La Agencia Meteorológica de Japón también ha emitido una alerta de tsunami en la costa este del archipiélago, con especial riesgo en el conjunto de islas Amami y Tokara (sudoeste del país). El organismo meteorológico nipón prevé olas de hasta 3 metros de altura en las mencionadas Amami y Tokara, donde ya se observó la llegada de la primera ola, de 1,2 metros de altura. Las olas podrían alcanzar hasta un metro en las costas japonesas, entre ellas en las zonas las de Hokkaido, Chiba, Tokio, Iwate, Hokkaido o Kagoshima, y las autoridades están pidiendo a la población que se mantenga alejada del mar y evacúen a algún lugar alto.

Más de 100 familias de dos poblados de la isla samoana de Savaii —al norte de Tonga— han sido evacuadas, según ha informado la Policía, mientras fotografías publicadas en las redes sociales muestran que las olas han golpeado parte de la isla Vanua Levu, en el noreste de Fiyi.

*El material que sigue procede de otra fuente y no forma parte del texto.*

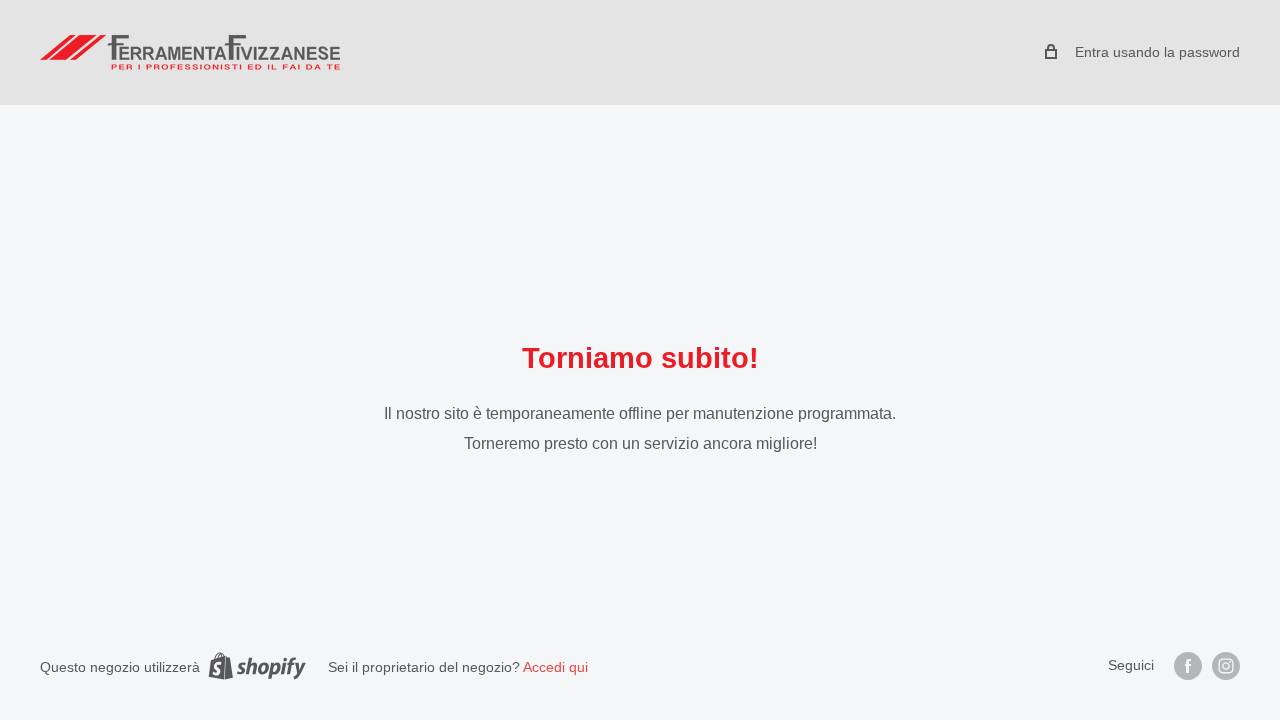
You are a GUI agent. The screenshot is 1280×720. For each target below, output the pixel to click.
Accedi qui (555, 667)
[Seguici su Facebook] (1188, 666)
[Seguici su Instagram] (1226, 666)
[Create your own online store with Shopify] (257, 666)
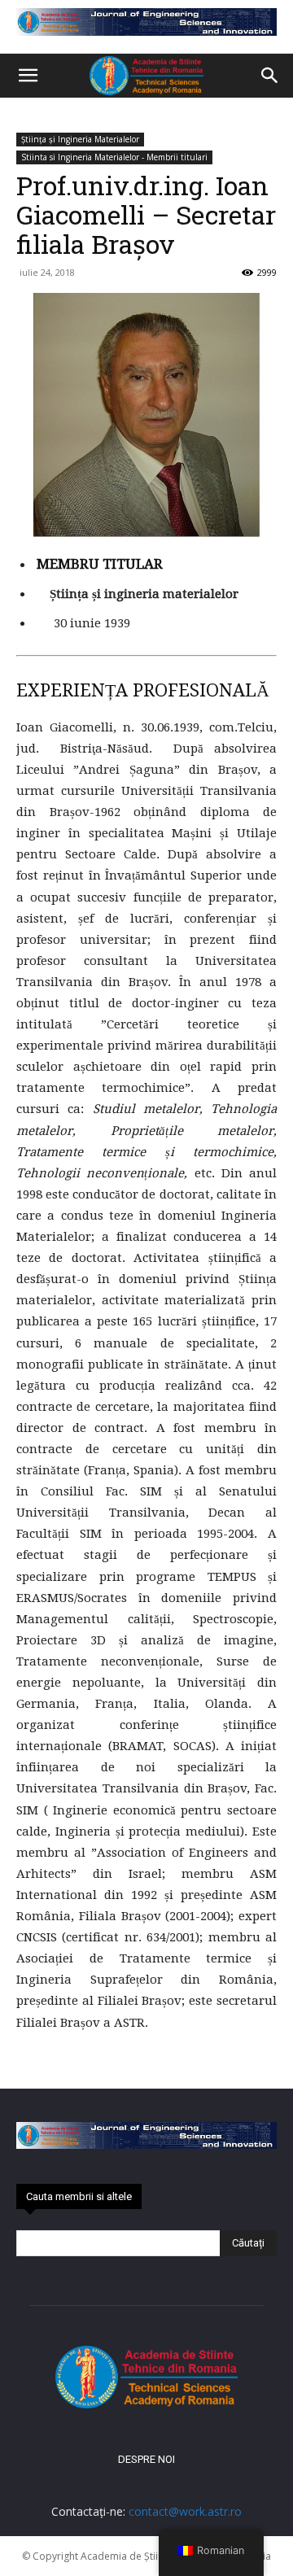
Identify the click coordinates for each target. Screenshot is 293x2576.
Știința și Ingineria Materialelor (80, 139)
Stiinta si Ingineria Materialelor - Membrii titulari (114, 157)
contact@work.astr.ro (185, 2511)
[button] (28, 76)
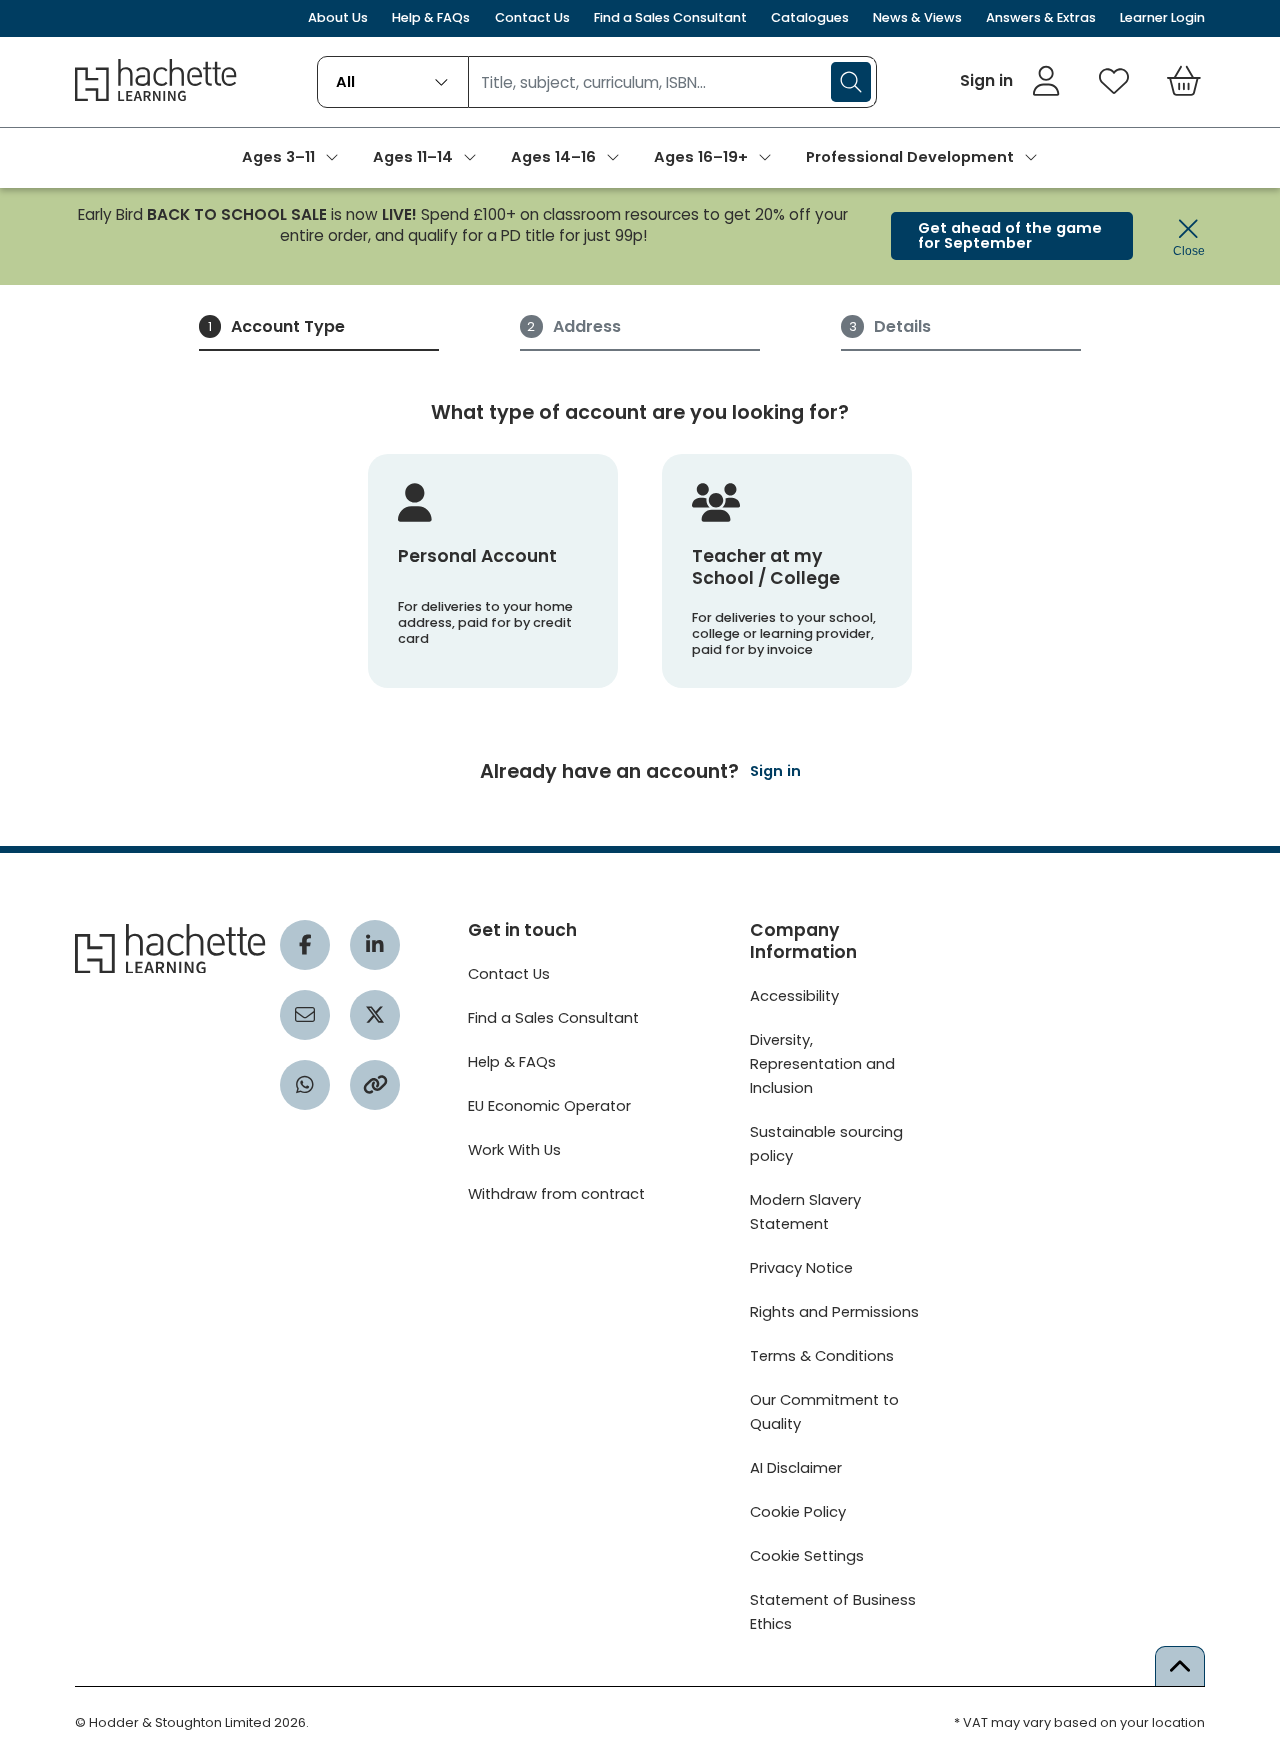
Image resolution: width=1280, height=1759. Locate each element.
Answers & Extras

Las autoridades de Vanuatu llamaron a la “inmediata evacuación” de las áreas costeras debido a las fuertes corrientes y olas. “Se han observado olas de tsunami destructivas estimadas entre 1 y 2,5 metros en algunas de nuestras islas en Vanuatu. Se espera que las olas del tsunami sigan siendo posibles a lo largo de las costas de todas las islas de Vanuatu durante esta noche”, ha apuntado en un comunicado el Departamento Meteorológico y de Peligros Geológicos de Vanuatu al confirmar la llegada de olas en Port Vila y Litzlitz.

La Agencia neozelandesa para el Control de Emergencias ha indicado en Twitter que esperan “fuertes corrientes e inusuales marejadas impredecibles” en la costa norte y este de la Isla Norte y las Islas Chatham del país oceánico. El Servicio Meteorológico de Australia, tras descartar una alerta de tsunami durante horas, pronosticó que una gran ola podría golpear zonas costeras del este y sureste del país, desde el Estado de Queensland hasta la isla de Tasmania.